Differences between Stem Cells from the Placenta and Bone Marrow

Fazekasova et al. Mesenchymal stem cells were historically isolated from the bone marrow as an adherent stem cell population capable of “orthodox” differentiation, meaning that they have ability to become bone, cartilage, and fat. Further research revealed that these cells are also capable of “non-orthodox” differentiation, that is, becoming neurons, hepatocytes, insulin producing cells, and lung cells. Given the high number of growth factors secreted by mesenchymal stem cells, numerous companies have sought to develop therapeutic products from mesenchymal stem cells. For example, Osiris Therapeutics has been developing bone marrow mesenchymal stem cells as a treatment for Graft Versus Host Disease. Athersys has been using bone marrow derived mesenchymal-like cells for treatment of heart disease, and Mesoblast has been using these cells for treatment of bone injury.

A new generation of companies has been focusing other mesenchymal-like cells derived from other tissues. For example, Medistem Inc has identified endometrial regenerative cells (ERC), a type of mesenchymal-like stem cell that is found in the endometrium and appears to have higher ability to produce growth factors that stimulate new blood vessel production as compared to other sources of mesenchymal stem cells. General Biotechnology LLC has been developing tooth derived mesenchymal stem cells for treatment of neurological disorders. Celgene has been using placental-derived mesenchymal stem cells for treatment of critical limb ischemia, a disorder associated with poor circulation of the legs.

Given that there appear to be various sources of mesenchymal stem cells, an important question is how do these cells compare when they are used in experiments side by side.
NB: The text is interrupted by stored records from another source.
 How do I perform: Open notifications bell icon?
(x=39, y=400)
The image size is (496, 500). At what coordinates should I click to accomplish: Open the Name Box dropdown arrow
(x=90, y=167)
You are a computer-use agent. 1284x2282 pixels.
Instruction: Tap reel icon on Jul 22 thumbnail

In a paper published this month, placental derived and bone marrow derived mesenchymal stem cells were compared. The scientists found that higher numbers of mesenchymal stem cells could be isolated from the placenta as compared to the bone marrow. Interestingly, placental mesenchymal stem cells were found to be comprised of both fetal and maternal origin.
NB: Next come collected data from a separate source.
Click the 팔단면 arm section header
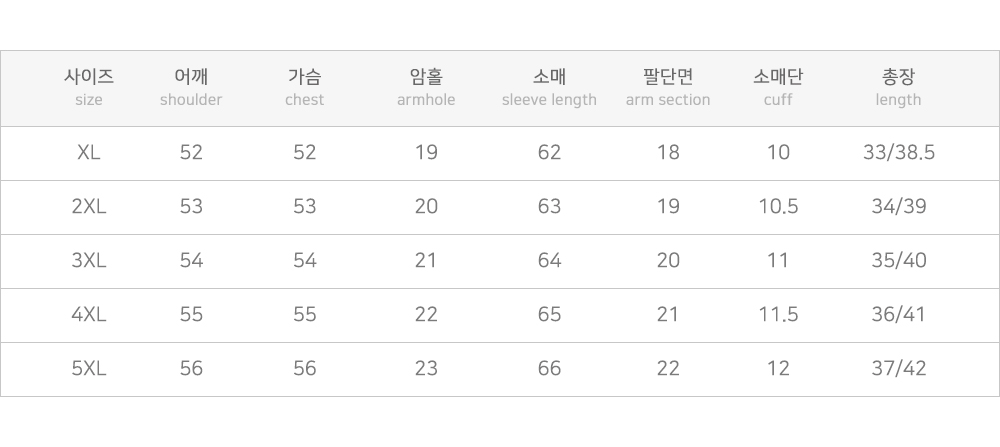 [x=668, y=87]
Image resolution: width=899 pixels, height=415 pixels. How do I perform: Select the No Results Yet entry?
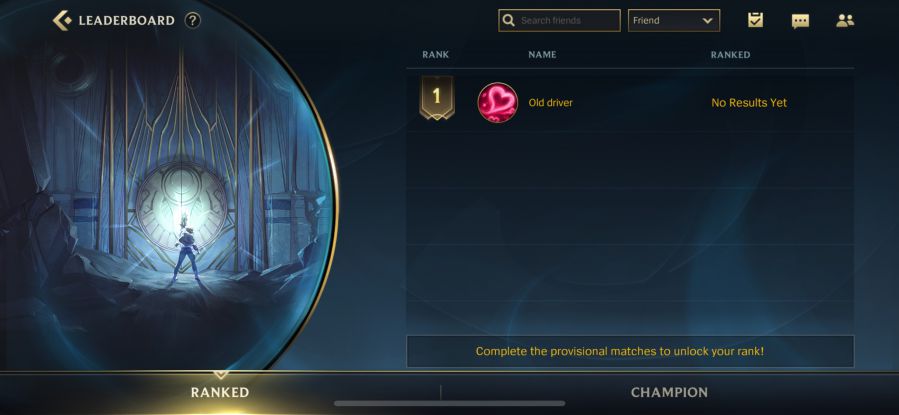pos(749,103)
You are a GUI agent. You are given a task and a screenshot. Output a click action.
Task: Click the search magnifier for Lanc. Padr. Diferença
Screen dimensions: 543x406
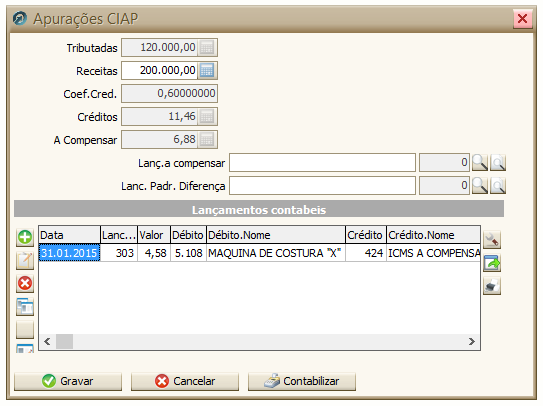click(x=480, y=186)
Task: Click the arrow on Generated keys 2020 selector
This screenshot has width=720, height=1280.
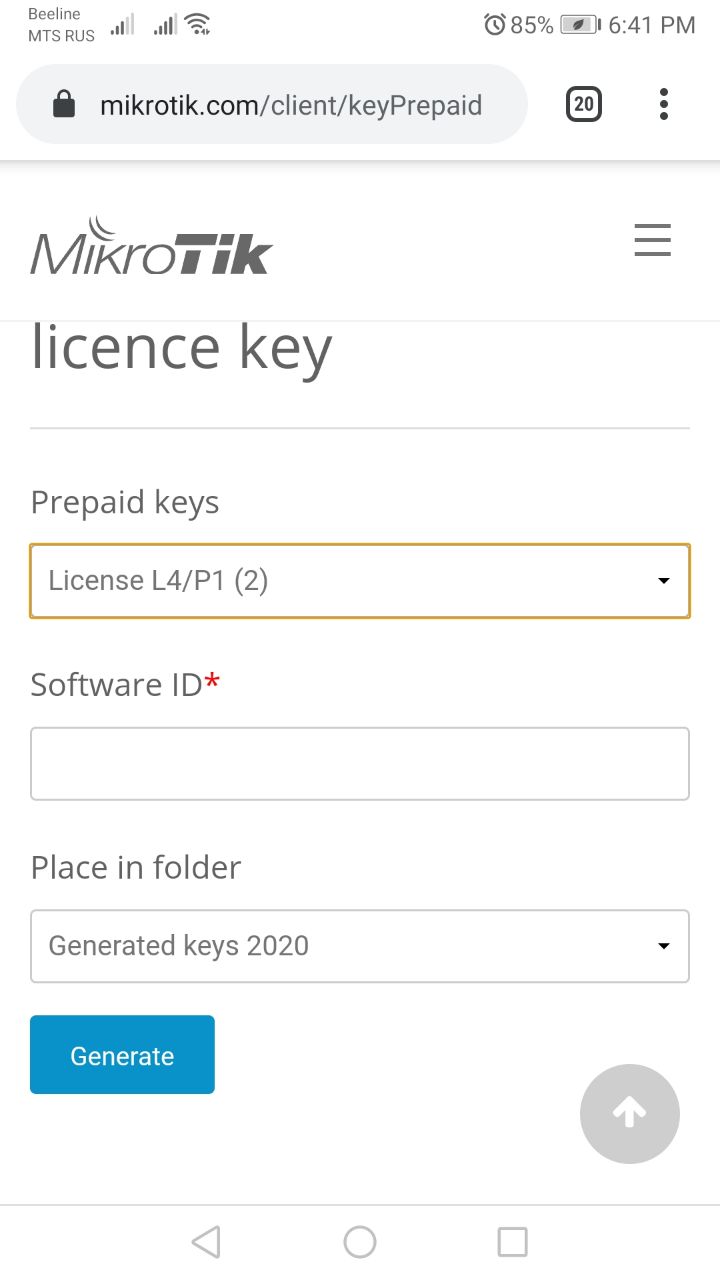Action: click(x=663, y=946)
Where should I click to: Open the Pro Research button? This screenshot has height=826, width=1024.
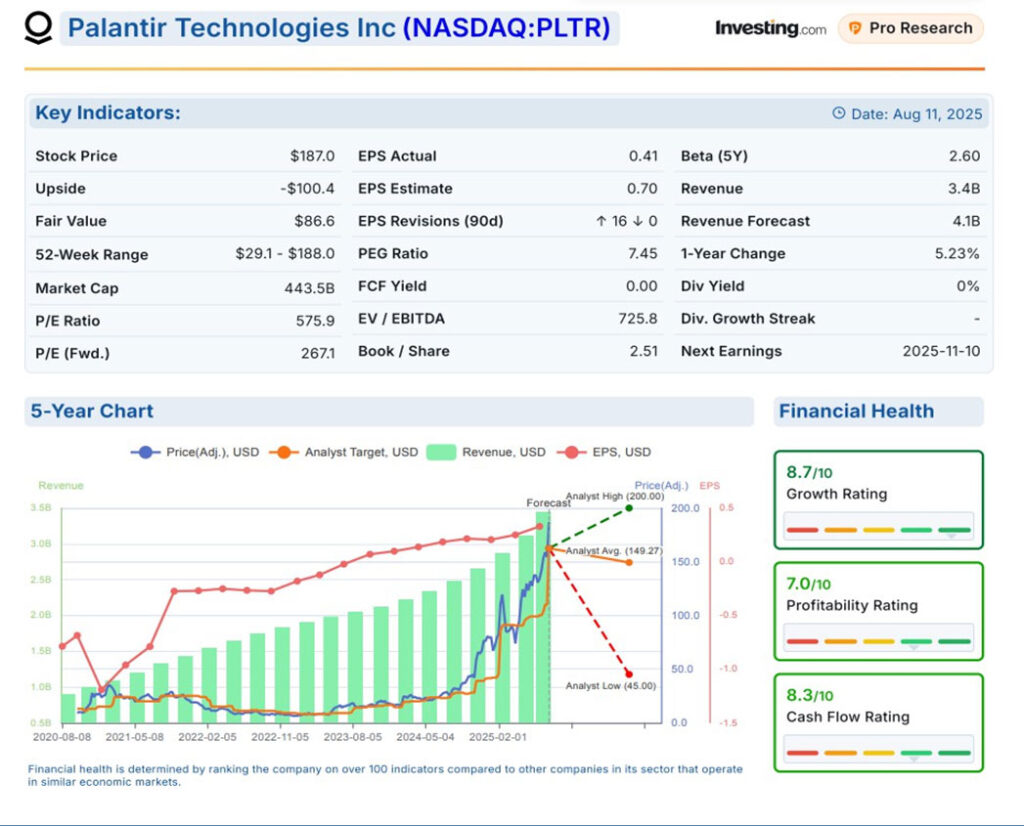910,28
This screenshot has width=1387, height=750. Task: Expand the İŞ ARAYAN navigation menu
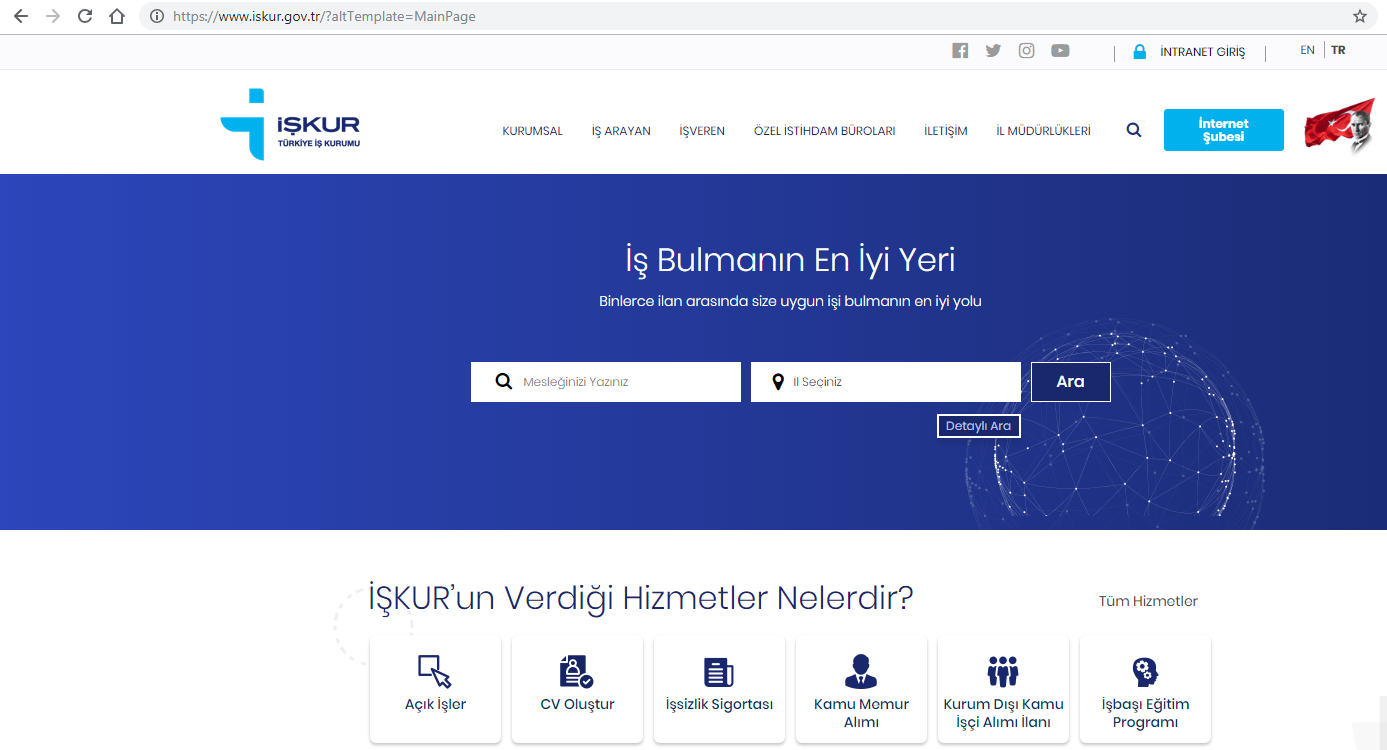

One of the critical features of mesenchymal stem cells is that they are able to be used without need for matching with the recipient. This is because mesenchymal stem cells are historically known to be “immune privileged”. One of the experiments that the scientists did was to examine whether there is a difference between the bone marrow and placentally derived mesenchymal stem cells in terms of immunogenicity.
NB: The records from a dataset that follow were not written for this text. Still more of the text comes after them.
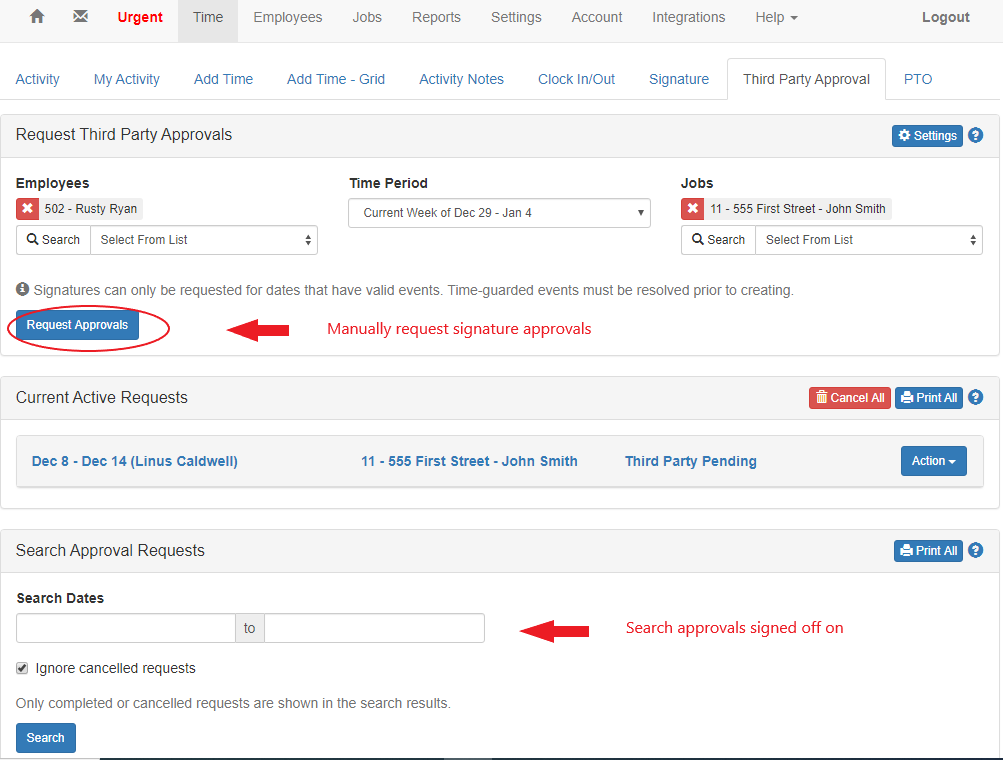The width and height of the screenshot is (1003, 760).
Task: Click help icon beside Current Active Requests Print All
Action: click(976, 397)
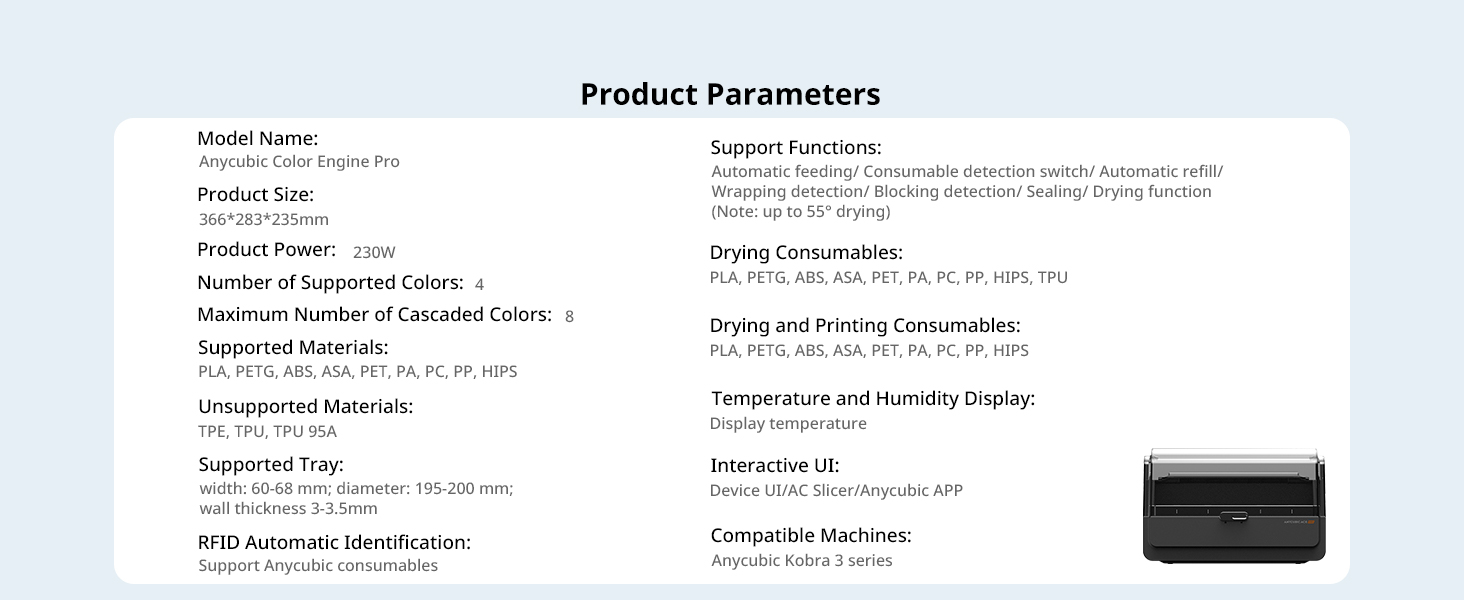Select the Model Name label
The height and width of the screenshot is (600, 1464).
[258, 139]
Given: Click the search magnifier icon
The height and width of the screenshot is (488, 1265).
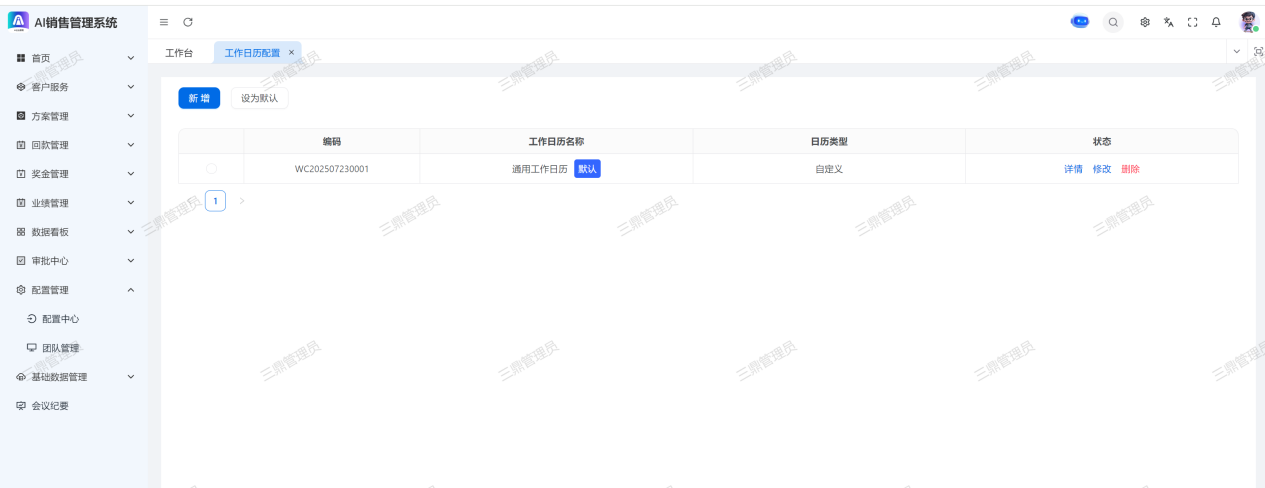Looking at the screenshot, I should [1113, 22].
Placentally derived mesenchymal stem cells expressed lower levels of the immune stimulatory molecule HLA class I and higher levels of the immune suppressive molecules PDL-1 and CD1a, compared to bone marrow derived mesenchymal stem cells. However, when both cell types were treated with interferon gamma, the placentally derived mesenchymal became much more immune stimulatory as compared to the bone marrow cells. Furthermore it appeared that direct incubation with T cells resulted in higher T cell stimulation with the placental mesenchymal stem cells as compared to the bone marrow cells. Thus from these data it appears that bone marrow derived mesenchymal stem cells are more immune privileged as compare to placental derived cells.